Monday, April 20, 2015

What Will Make Us Well?


“Sir, I have no one to put me in the pool when the water is stirred up . . .” (John 5:7).

When my kids were small they couldn’t get enough of the pool.

We were there all the time. I would get home from work and the begging would begin and off we’d go. Weather was irrelevant. What felt to me like cloudy and cool in late spring was still good pool weather as far as my kids were concerned. They didn’t think twice about plunging in even if the frigid water made their teeth chatter.

No more. My kids enjoy the pool often enough these days, but now it’s a social thing. It’s all about who’s going to be there. No friends, no pool. And showing up with Dad is not cool. I spend far less time pool-side these days.

But like the man by the pool of Bethesda, I know what it is to sit by the pool waiting on something to happen that will make me well. 

The Not-Valid Ones

This week we’ll walk with Jesus to Jerusalem, to the pool of Bethesda. In John’s story the pool was a gathering place for all kinds of afflicted people. The ESV Bible says that the place was occupied by a “multitude of invalids.”

That particular English word suggests something more than ‘sick’ or ‘crippled.’ They were the not-valid ones – and this is a widespread illness, even now. Far too many people live with a sense of being ‘not valid,’ and they are waiting for something to validate them – something that will say they matter, they are worthy.    

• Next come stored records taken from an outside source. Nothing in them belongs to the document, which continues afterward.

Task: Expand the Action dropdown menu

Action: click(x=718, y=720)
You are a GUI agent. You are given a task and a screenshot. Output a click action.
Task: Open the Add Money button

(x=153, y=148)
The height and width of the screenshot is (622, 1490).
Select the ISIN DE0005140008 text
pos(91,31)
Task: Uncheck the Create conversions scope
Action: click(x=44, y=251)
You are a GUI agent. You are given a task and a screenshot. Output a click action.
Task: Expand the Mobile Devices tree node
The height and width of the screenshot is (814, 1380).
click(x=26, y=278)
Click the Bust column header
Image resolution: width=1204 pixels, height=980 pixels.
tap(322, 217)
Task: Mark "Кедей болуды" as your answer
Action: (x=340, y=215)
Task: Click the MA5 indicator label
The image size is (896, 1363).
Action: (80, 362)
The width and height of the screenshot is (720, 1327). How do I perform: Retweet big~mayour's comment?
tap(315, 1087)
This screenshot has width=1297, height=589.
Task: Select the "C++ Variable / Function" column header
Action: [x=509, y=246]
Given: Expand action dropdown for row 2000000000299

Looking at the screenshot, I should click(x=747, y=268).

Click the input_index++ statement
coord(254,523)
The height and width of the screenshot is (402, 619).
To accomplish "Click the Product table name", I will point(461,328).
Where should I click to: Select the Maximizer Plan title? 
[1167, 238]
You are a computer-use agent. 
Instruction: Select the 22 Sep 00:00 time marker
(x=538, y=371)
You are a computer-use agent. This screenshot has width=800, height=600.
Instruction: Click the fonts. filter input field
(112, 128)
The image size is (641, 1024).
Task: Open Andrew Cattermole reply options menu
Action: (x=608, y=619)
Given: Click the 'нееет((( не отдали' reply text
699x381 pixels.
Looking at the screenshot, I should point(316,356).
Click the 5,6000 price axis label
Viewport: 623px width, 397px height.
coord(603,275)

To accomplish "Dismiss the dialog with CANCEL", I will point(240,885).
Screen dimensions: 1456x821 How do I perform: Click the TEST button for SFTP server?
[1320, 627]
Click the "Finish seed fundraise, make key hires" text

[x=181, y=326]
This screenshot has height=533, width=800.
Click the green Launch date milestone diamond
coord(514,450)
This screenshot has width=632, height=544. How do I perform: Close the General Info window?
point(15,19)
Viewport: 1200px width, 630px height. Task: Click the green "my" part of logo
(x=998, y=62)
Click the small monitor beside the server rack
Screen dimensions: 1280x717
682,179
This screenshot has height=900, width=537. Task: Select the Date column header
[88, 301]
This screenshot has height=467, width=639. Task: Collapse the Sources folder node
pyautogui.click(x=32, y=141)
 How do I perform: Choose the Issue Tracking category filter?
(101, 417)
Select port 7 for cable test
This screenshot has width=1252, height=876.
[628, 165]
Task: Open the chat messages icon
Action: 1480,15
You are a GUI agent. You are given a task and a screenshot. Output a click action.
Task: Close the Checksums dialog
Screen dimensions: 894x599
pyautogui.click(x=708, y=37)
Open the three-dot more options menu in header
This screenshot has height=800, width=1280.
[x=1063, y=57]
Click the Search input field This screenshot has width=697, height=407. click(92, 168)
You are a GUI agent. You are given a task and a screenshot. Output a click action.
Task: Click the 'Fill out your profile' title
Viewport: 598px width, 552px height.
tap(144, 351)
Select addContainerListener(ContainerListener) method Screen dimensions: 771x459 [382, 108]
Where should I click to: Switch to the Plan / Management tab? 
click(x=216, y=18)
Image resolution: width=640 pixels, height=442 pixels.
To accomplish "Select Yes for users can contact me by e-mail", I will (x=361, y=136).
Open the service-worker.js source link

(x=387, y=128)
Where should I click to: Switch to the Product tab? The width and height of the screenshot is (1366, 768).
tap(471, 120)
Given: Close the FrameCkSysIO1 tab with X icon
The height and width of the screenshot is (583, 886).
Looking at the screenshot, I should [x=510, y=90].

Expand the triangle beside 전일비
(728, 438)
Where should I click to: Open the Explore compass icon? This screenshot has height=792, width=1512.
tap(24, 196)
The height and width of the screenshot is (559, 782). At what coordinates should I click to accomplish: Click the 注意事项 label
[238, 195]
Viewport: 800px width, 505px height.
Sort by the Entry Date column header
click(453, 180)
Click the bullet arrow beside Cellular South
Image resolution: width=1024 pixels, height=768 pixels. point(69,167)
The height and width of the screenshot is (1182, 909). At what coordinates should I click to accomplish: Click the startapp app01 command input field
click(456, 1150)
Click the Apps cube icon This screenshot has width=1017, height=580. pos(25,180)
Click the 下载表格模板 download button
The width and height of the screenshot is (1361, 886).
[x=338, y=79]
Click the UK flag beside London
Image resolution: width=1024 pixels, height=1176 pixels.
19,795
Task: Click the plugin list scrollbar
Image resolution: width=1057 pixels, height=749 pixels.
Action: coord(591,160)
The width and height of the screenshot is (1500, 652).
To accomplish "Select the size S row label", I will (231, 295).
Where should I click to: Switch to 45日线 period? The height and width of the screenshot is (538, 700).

John tells us that when the waters of the pool were stirred or agitated, the first person to get into the pool would be healed. There is a tradition that says an angel would come and stir the waters. Some scholars have suggested that underground springs caused the bubbling effect. Either way, people believed that healing was in the pool. The afflicted who gathered there waited and hoped, yearning for the wholeness that could come from those waters.

Nothing Else Needed

In this sense, we all know what it is to sit by the pool. Some of us have been there longer than others. The pool is whatever we’re waiting on that will validate us. The pool is whatever we are looking to for a sense of wholeness. The pool, we believe, will make everything OK.

That pool might be a new job or a new house. It might be a promotion or a deal that closes. Sometimes the pool is a husband or wife . . .  or perhaps a different husband or wife. For many the pool is a big break or a sought after breakthrough, a final payment or the last treatment.

In John’s story Jesus shows up and basically says, “Forget about the pool.” He ignores it – the bubbling water and the race to get there first – all of it. Wholeness is found in Jesus. He doesn’t come to help anyone get to the pool. He brings healing directly to us and he does it by speaking. The presence of Jesus is powerful and he grants healing by his word. Jesus doesn’t show to give us some help in getting to what will make us well. He is sufficient for our healing, nothing else needed.        

But first, a question: “Do you want to be well?” That question sits silently behind all of our reflections this week. Today let’s focus on this: Where is your ‘pool?’ And how long will you sit there?

Prayer:
We have spent far too much time, O God, sitting by ‘pools’ that we believed would make us well. Find us in those places, we pray, and make us whole by the power of your word and the gift of your presence in our lives. Call our attention away from what cannot heal. Turn our eyes toward your Son, in whose name we pray. Amen.